His sin? He always saw the glass half full. Heck, completely full, when it wasn’t. He saw the goodness and brightness, and I guess, the Light of God, in everything. Even disastrous situations. Which, could another reason he was ridiculed.


“Oh, what a beautiful day it IS!”. He often began his homilies this way.

Which led the fusspot congregants (mostly women, if the truth be told), to proclaim rather smugly: “Why, Fr. Smith could be standing up to his kneecaps in a basement full of flooded water, and he’d STILL say…Oh, what a beautiful day it IS!”


How dare he? Sure, he was in a position to be eternally cheerful: He didn’t have bills to pay, kids to raise and lawns to mow. (Just irritating parishioners, I see now.)


Okay, but still not good enough reason for anyone (particularly, CHRISTIANS) to denigrate his perpetually sunny outlook.
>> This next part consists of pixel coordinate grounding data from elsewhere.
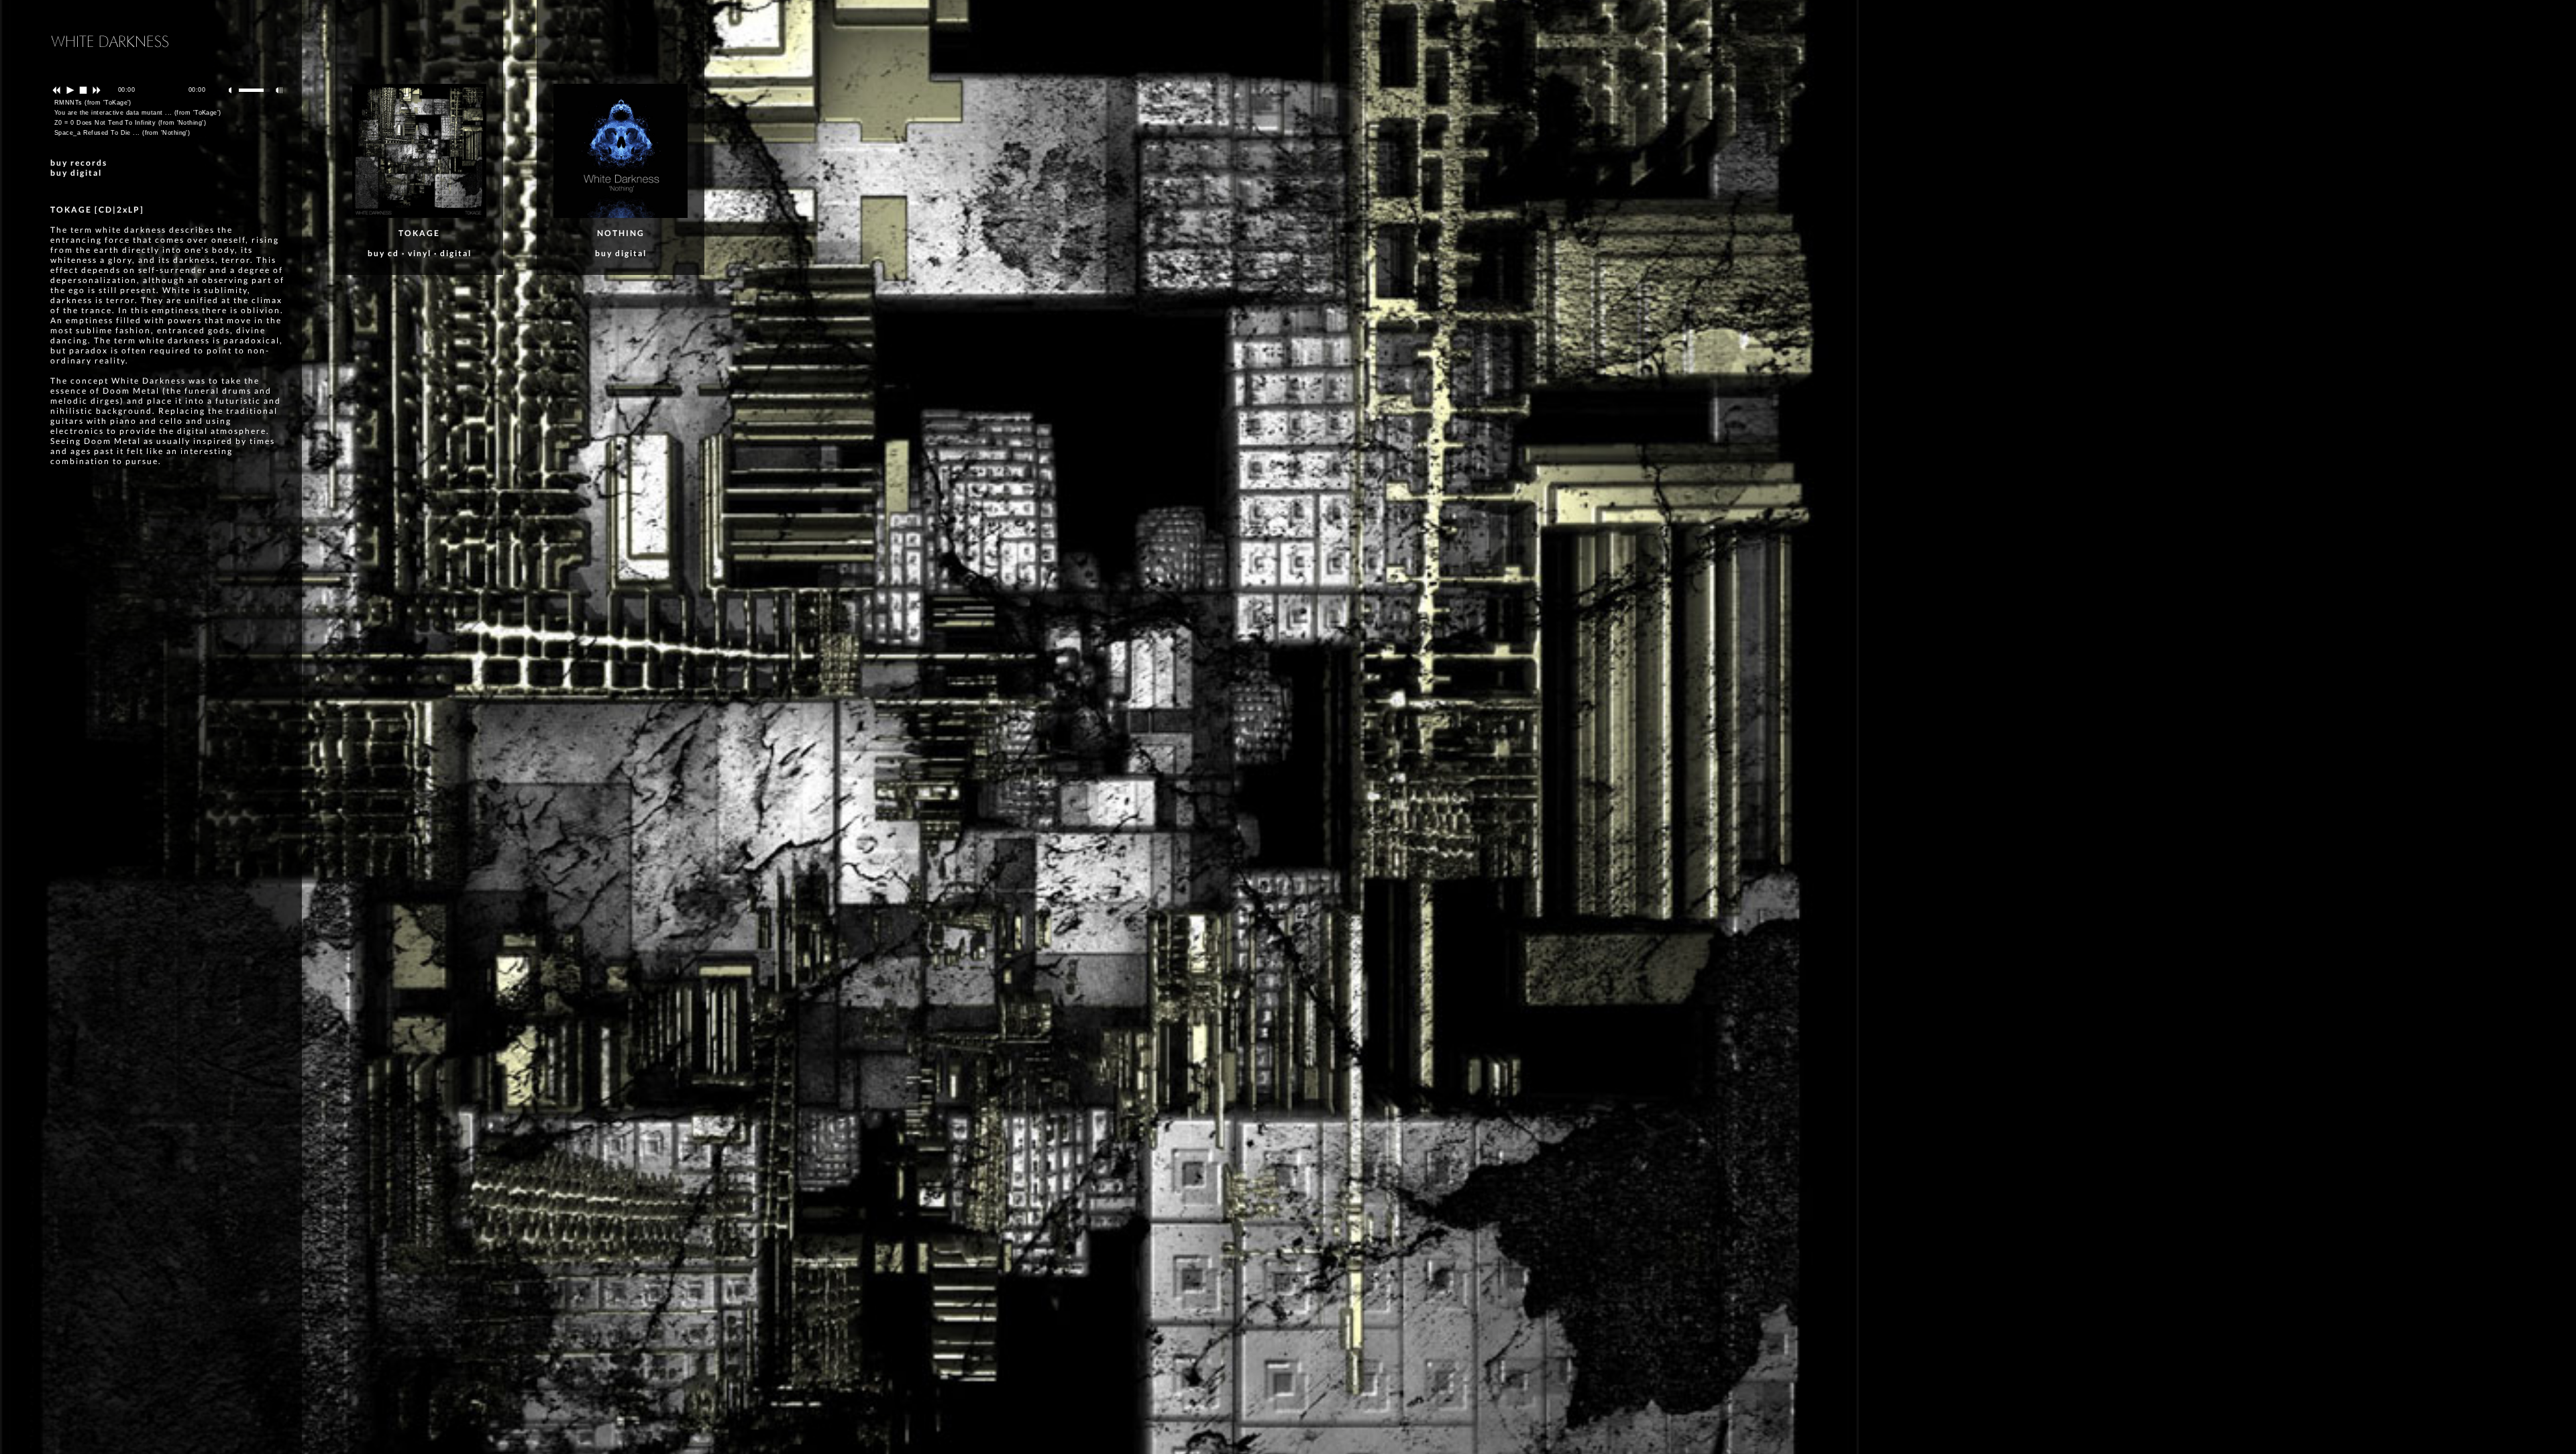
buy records (78, 163)
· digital (451, 253)
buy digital (76, 173)
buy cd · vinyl (399, 253)
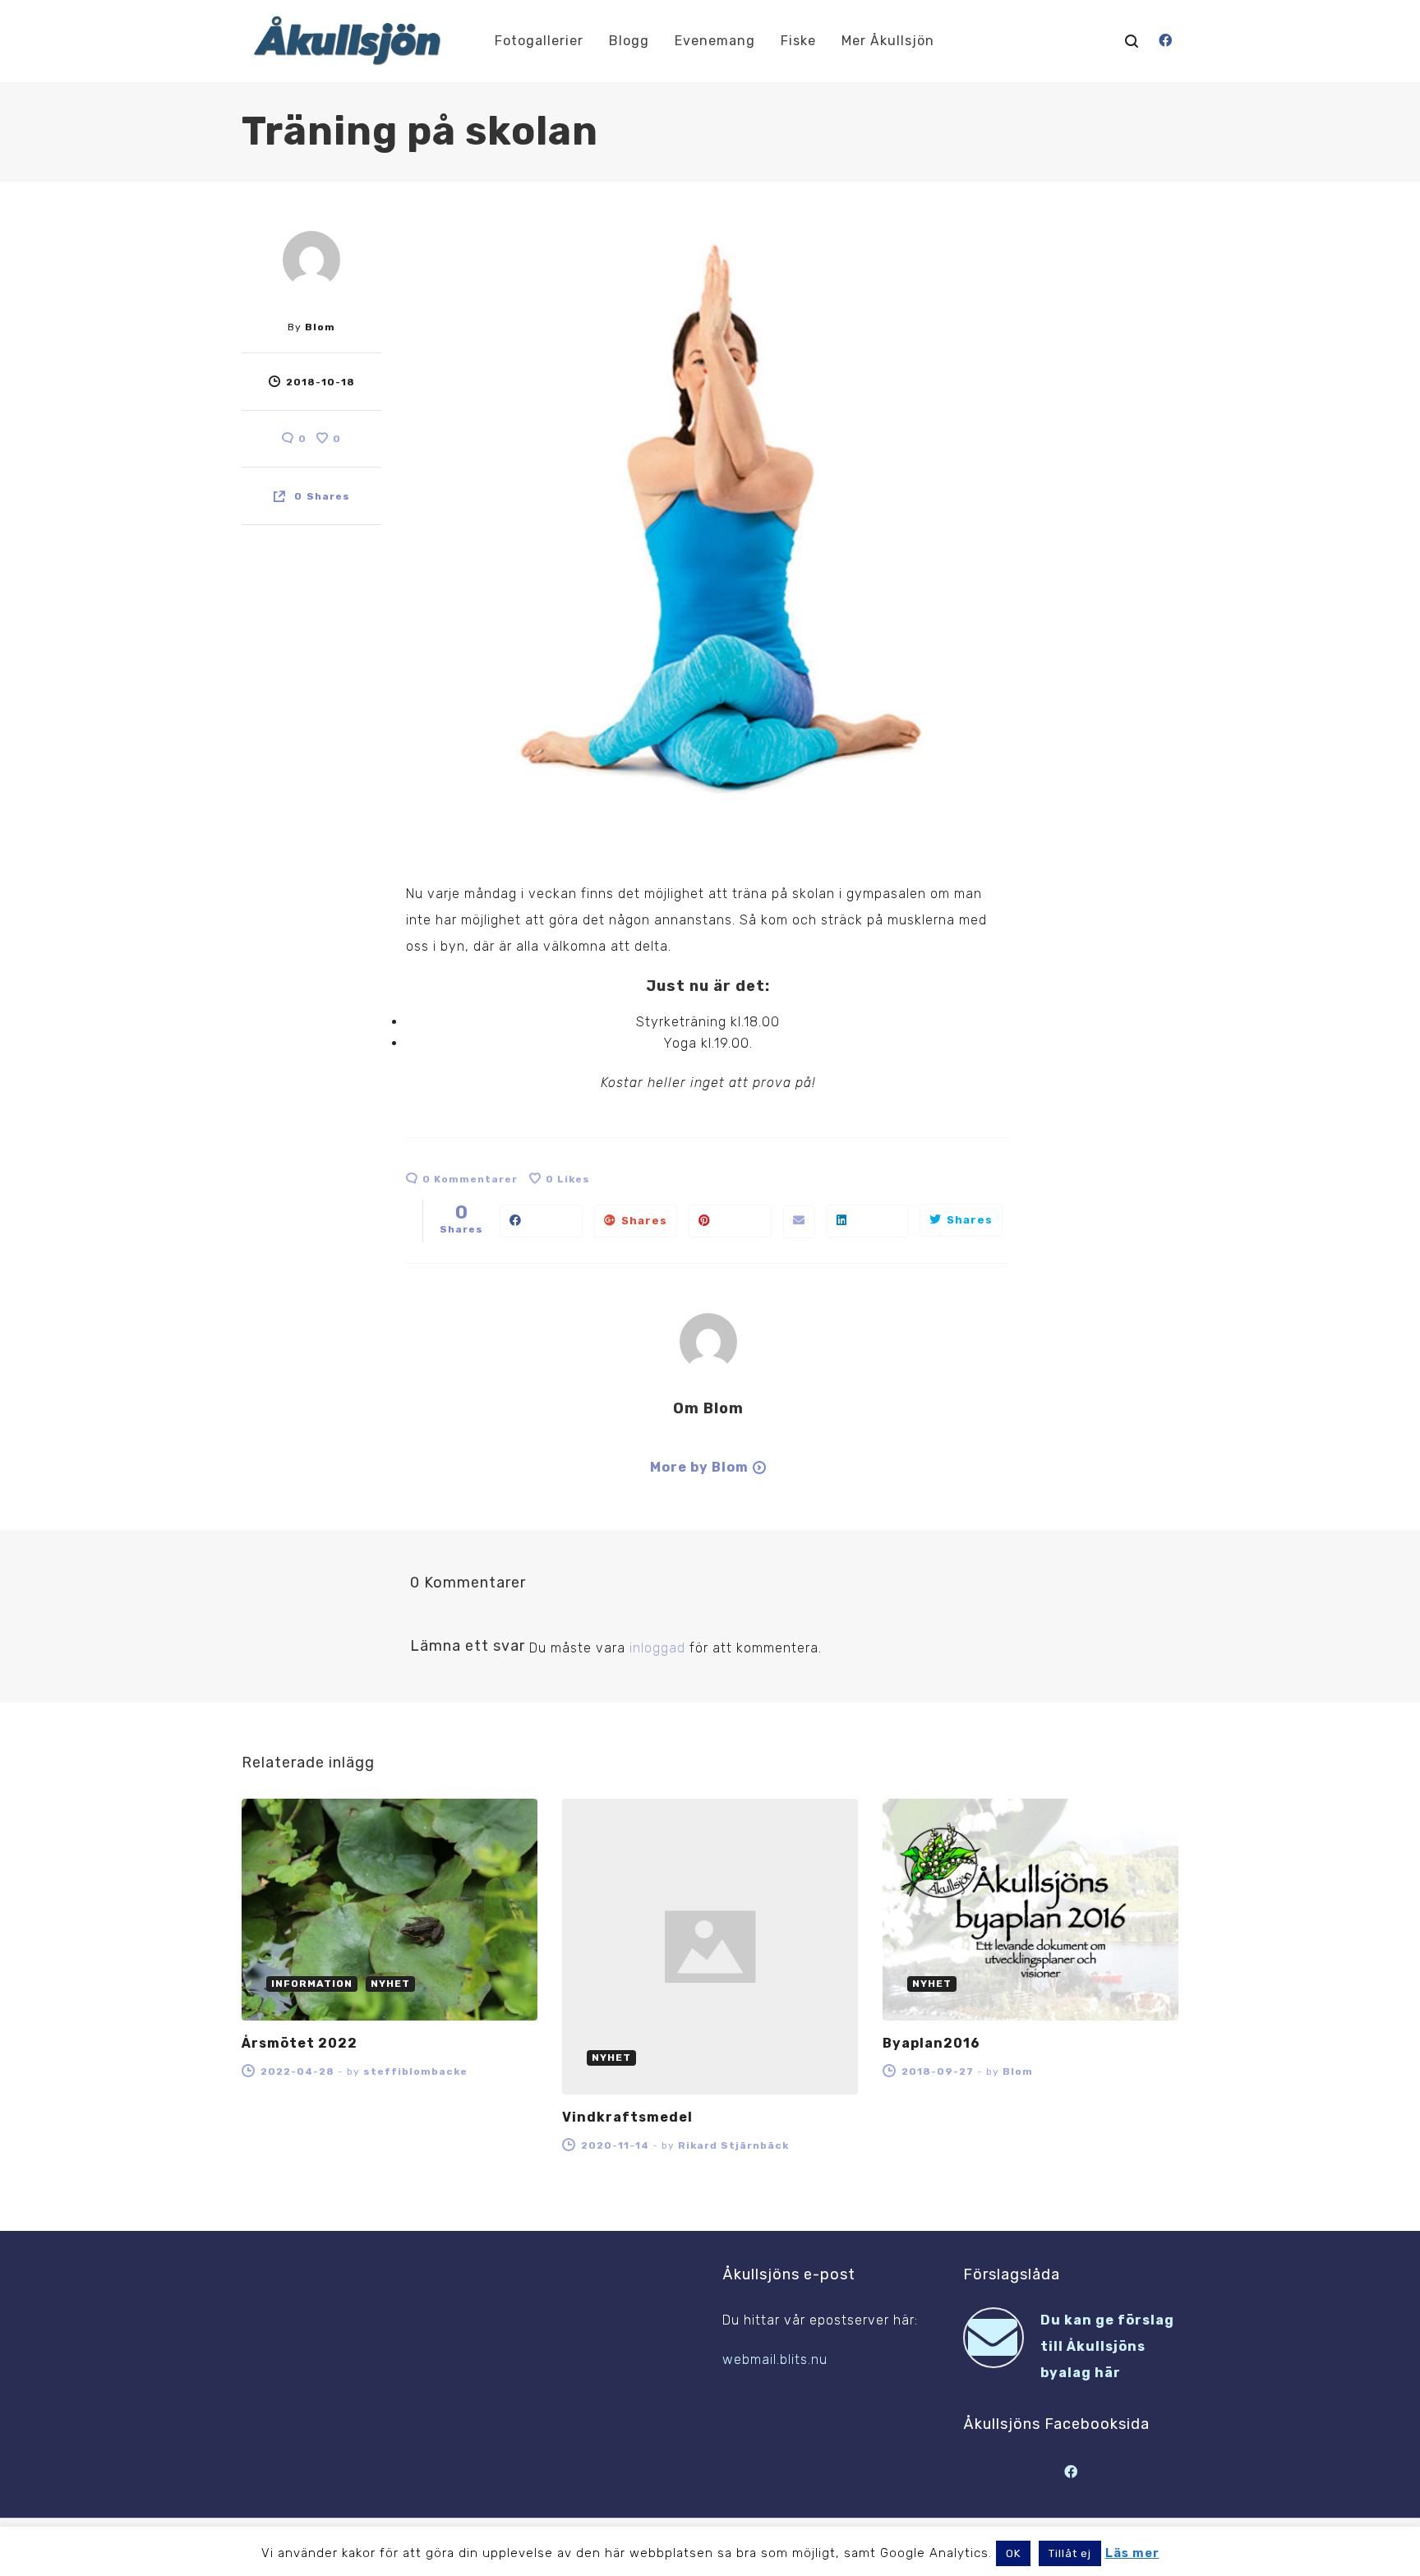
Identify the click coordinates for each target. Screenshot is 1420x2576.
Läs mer (1132, 2553)
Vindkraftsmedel (627, 2117)
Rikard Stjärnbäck (733, 2145)
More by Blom (699, 1467)
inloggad (657, 1648)
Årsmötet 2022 (299, 2043)
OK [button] (1013, 2553)
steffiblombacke (415, 2071)
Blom (320, 327)
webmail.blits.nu (775, 2359)
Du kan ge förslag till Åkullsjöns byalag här (1107, 2346)
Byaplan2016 (931, 2043)
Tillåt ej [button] (1070, 2553)
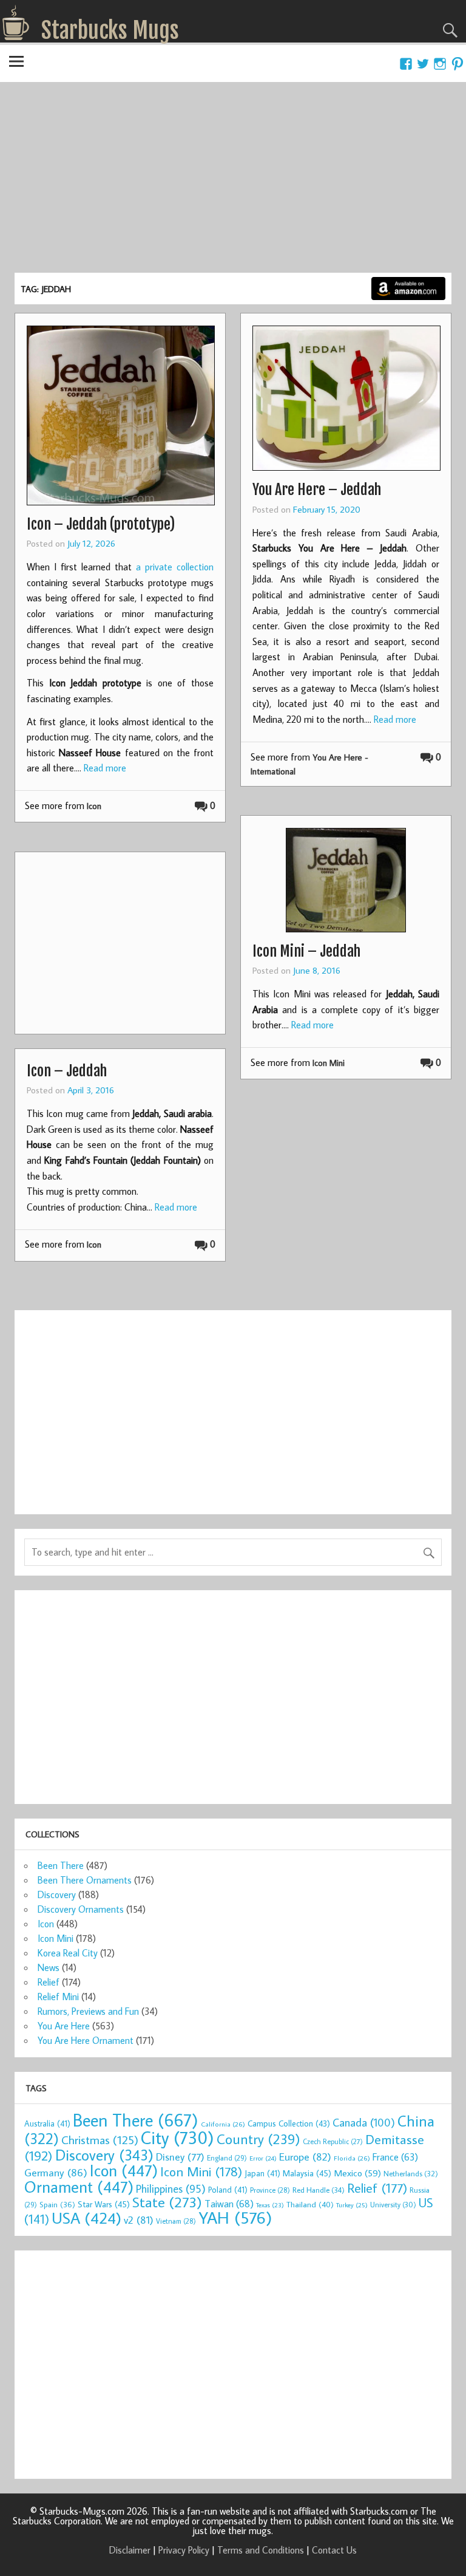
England (227, 2157)
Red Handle (318, 2190)
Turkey (352, 2205)
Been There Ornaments (85, 1880)
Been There (61, 1865)
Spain (57, 2204)
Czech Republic (333, 2141)
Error (263, 2158)
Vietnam (176, 2221)
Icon (94, 805)
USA (86, 2217)
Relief (48, 1982)
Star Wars (104, 2204)
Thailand (310, 2204)
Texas (270, 2205)
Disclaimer (129, 2550)
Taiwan (229, 2203)
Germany (55, 2172)
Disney (180, 2157)
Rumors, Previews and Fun (88, 2011)
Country (258, 2139)
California (223, 2123)
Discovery (57, 1894)
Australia (47, 2123)
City (177, 2137)
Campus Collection (289, 2123)
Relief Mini (58, 1996)
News (48, 1967)
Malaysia (307, 2173)
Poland (228, 2189)
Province (270, 2190)
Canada (364, 2122)
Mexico (357, 2173)
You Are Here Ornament (85, 2040)
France (395, 2156)
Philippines (171, 2188)
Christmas (99, 2139)
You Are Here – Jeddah (316, 489)
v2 (139, 2220)
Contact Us (334, 2550)
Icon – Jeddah (67, 1071)
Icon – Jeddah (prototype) (101, 524)
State (167, 2201)
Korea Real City (68, 1953)
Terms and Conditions (260, 2550)
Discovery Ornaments (81, 1909)
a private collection (175, 567)
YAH (235, 2217)
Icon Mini (328, 1062)
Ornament (78, 2186)
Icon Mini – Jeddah (306, 951)
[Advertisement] (233, 182)
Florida (352, 2157)
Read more (105, 768)
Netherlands (410, 2173)
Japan (262, 2173)
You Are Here (64, 2026)
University (393, 2204)
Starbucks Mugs (110, 30)
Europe (305, 2157)
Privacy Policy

It was pretty mean-spirited, and everyone, including me, lost the translation.

Lately, I’ve been thinking about Fr. Smith. I wish I knew him better. Because he had something we all chase after, in many different ways. Some not good for us at all.


He had faith. He had hope. He had…yeah, God. And he was sure of his God. So why NOT look at the inherent good, even if the basement was full of water? Why NOT proclaim How Great Thou Art, then and there?

I know, it’s easy to say, but believe me, I’ve seen people with tremendous burdens who manage to stay hopeful, positive…and kind. Maybe he was one! And we just didn’t know…or didn’t chose to know.

How unChristian of us, huh?


So, now looking back, with more wisdom and gratitude for each day, and each new experience, I recognize that Fr. Smith really did have the better attitude. And the stronger faith.

What’s wrong with wanting to “Keep on the sunny side, always on the sunny side…”?


Nothing. In fact, emotionally, it’s way better than seeing that glass half empty…or not there, at all.